## Exercise brief
Every line below between the line holding "The image size is (582, 362)." and the line holding "Given: Select the R17 designator on PCB", inclusive, should be repeated exactly, and all other lines omitted.

━━━━

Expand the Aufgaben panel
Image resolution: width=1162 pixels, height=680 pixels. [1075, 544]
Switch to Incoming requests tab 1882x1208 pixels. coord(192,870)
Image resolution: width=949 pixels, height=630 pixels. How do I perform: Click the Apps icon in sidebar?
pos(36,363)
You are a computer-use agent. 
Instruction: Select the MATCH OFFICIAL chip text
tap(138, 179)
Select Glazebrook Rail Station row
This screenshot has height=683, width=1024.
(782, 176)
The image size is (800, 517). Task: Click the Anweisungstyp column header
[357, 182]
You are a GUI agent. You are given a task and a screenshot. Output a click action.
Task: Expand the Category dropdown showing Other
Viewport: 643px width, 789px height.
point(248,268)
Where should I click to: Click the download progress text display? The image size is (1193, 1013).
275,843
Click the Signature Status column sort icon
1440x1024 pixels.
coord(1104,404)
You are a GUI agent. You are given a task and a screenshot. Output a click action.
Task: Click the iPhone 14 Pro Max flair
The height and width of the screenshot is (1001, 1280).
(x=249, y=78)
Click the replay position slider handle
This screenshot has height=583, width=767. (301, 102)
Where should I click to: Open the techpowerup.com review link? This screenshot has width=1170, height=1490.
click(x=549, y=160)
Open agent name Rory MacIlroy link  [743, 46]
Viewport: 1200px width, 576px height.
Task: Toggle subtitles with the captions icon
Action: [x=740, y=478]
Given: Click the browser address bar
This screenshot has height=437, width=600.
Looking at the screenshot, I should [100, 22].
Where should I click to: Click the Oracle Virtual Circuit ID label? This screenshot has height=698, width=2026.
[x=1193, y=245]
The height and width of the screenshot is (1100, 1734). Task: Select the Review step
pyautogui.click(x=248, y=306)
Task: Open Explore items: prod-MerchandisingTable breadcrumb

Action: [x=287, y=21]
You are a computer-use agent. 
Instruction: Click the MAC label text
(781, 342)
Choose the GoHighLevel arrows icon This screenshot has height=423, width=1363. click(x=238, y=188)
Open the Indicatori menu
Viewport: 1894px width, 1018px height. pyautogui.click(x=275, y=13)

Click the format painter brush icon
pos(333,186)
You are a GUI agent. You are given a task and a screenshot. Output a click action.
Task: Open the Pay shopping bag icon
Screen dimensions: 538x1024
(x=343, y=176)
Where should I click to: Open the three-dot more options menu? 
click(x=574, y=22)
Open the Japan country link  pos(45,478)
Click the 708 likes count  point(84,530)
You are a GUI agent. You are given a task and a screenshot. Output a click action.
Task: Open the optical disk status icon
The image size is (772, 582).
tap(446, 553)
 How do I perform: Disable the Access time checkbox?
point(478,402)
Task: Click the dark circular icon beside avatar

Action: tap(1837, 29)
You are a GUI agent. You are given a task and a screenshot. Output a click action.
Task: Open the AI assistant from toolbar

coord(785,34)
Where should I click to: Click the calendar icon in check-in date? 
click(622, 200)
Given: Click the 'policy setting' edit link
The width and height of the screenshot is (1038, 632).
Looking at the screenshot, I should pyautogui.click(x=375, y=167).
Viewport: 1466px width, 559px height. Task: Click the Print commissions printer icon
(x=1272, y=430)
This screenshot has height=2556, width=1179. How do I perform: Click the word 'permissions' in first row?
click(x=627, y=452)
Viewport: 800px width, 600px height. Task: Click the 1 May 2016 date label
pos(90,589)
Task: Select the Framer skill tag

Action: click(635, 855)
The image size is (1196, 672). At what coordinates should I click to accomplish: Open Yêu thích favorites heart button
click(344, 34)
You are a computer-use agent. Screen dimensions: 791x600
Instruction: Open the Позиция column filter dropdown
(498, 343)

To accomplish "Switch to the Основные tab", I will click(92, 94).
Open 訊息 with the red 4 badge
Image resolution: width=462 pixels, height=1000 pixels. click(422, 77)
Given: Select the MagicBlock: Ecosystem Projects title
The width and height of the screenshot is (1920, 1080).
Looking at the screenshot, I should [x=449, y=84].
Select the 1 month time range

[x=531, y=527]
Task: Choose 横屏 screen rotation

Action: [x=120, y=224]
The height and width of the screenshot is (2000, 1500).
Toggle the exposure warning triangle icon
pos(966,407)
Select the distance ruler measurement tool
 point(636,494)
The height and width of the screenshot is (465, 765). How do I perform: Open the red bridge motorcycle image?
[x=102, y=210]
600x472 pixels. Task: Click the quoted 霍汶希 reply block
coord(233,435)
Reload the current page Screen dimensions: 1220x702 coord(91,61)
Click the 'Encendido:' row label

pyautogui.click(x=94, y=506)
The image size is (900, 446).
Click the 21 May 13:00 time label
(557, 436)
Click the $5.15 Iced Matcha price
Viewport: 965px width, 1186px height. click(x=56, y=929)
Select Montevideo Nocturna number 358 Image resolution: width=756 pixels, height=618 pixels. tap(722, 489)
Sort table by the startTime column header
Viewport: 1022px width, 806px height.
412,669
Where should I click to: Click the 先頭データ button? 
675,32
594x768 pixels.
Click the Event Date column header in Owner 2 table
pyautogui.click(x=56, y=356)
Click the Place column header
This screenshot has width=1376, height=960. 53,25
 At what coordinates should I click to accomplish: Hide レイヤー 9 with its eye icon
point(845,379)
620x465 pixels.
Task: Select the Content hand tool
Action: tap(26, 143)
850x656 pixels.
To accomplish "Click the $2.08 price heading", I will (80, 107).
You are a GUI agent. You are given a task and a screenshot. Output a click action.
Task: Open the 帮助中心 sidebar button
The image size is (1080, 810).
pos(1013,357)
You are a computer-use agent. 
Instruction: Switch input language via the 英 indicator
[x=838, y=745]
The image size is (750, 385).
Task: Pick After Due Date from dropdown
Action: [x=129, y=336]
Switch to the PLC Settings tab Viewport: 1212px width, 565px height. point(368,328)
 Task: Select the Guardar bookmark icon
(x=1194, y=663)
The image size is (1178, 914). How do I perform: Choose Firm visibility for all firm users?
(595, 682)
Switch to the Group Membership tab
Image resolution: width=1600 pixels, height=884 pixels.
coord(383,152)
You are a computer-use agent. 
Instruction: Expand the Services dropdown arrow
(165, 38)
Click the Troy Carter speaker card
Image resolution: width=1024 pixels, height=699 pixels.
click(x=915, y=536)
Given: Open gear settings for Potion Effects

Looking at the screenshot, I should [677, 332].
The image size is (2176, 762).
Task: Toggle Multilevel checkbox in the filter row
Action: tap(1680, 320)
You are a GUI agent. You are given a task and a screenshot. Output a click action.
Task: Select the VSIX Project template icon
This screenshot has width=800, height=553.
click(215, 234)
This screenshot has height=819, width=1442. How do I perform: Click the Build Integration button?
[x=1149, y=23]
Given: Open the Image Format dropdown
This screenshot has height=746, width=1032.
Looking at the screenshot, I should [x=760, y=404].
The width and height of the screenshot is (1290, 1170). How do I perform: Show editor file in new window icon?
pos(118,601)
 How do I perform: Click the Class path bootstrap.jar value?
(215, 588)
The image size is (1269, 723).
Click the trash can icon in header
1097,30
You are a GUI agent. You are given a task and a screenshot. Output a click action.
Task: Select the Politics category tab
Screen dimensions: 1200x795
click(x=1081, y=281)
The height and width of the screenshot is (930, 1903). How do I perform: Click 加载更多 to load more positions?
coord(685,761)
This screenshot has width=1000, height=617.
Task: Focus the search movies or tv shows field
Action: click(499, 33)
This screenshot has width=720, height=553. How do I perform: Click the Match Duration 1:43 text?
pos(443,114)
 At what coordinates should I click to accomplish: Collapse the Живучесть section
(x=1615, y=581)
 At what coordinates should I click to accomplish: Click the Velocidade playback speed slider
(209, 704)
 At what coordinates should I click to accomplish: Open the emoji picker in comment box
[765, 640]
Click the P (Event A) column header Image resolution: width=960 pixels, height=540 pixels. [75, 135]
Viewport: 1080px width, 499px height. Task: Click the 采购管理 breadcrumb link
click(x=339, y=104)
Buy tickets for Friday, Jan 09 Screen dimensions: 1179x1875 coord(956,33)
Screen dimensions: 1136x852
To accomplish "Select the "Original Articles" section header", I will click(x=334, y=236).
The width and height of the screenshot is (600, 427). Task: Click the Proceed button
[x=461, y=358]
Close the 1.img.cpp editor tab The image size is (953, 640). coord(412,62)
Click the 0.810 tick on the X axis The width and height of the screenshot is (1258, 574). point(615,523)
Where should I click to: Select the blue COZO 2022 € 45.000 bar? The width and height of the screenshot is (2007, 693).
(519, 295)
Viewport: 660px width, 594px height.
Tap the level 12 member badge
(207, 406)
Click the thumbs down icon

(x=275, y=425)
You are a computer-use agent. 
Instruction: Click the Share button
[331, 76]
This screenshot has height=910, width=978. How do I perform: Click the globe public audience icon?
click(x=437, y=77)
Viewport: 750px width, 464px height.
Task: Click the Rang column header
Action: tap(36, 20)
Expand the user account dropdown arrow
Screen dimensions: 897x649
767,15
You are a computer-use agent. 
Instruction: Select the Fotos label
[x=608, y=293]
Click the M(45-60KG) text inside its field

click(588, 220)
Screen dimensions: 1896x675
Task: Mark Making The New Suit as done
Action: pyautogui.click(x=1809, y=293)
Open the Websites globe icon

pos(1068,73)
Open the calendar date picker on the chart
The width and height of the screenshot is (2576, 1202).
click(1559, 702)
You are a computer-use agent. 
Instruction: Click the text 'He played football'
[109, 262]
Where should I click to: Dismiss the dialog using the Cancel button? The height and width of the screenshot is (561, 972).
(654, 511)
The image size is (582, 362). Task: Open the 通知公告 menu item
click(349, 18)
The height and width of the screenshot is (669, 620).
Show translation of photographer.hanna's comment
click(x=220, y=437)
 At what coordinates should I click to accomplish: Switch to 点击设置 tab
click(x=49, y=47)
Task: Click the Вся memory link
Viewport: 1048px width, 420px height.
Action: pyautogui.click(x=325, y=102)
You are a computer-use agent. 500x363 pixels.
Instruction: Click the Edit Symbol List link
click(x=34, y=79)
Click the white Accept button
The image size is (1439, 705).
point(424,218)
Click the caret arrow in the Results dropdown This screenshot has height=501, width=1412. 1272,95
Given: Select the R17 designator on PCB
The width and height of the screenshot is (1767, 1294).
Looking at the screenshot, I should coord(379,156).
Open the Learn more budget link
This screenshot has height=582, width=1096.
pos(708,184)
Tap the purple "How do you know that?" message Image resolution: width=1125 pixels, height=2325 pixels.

━━━━

## Solution
The image size is (582, 362). Task: Open the 通知公告 menu item
click(349, 18)
The height and width of the screenshot is (669, 620).
Show translation of photographer.hanna's comment
click(x=220, y=437)
 At what coordinates should I click to accomplish: Switch to 点击设置 tab
click(x=49, y=47)
Task: Click the Вся memory link
Viewport: 1048px width, 420px height.
Action: pyautogui.click(x=325, y=102)
You are a computer-use agent. 500x363 pixels.
Instruction: Click the Edit Symbol List link
click(x=34, y=79)
Click the white Accept button
The image size is (1439, 705).
point(424,218)
Click the caret arrow in the Results dropdown This screenshot has height=501, width=1412. 1272,95
Given: Select the R17 designator on PCB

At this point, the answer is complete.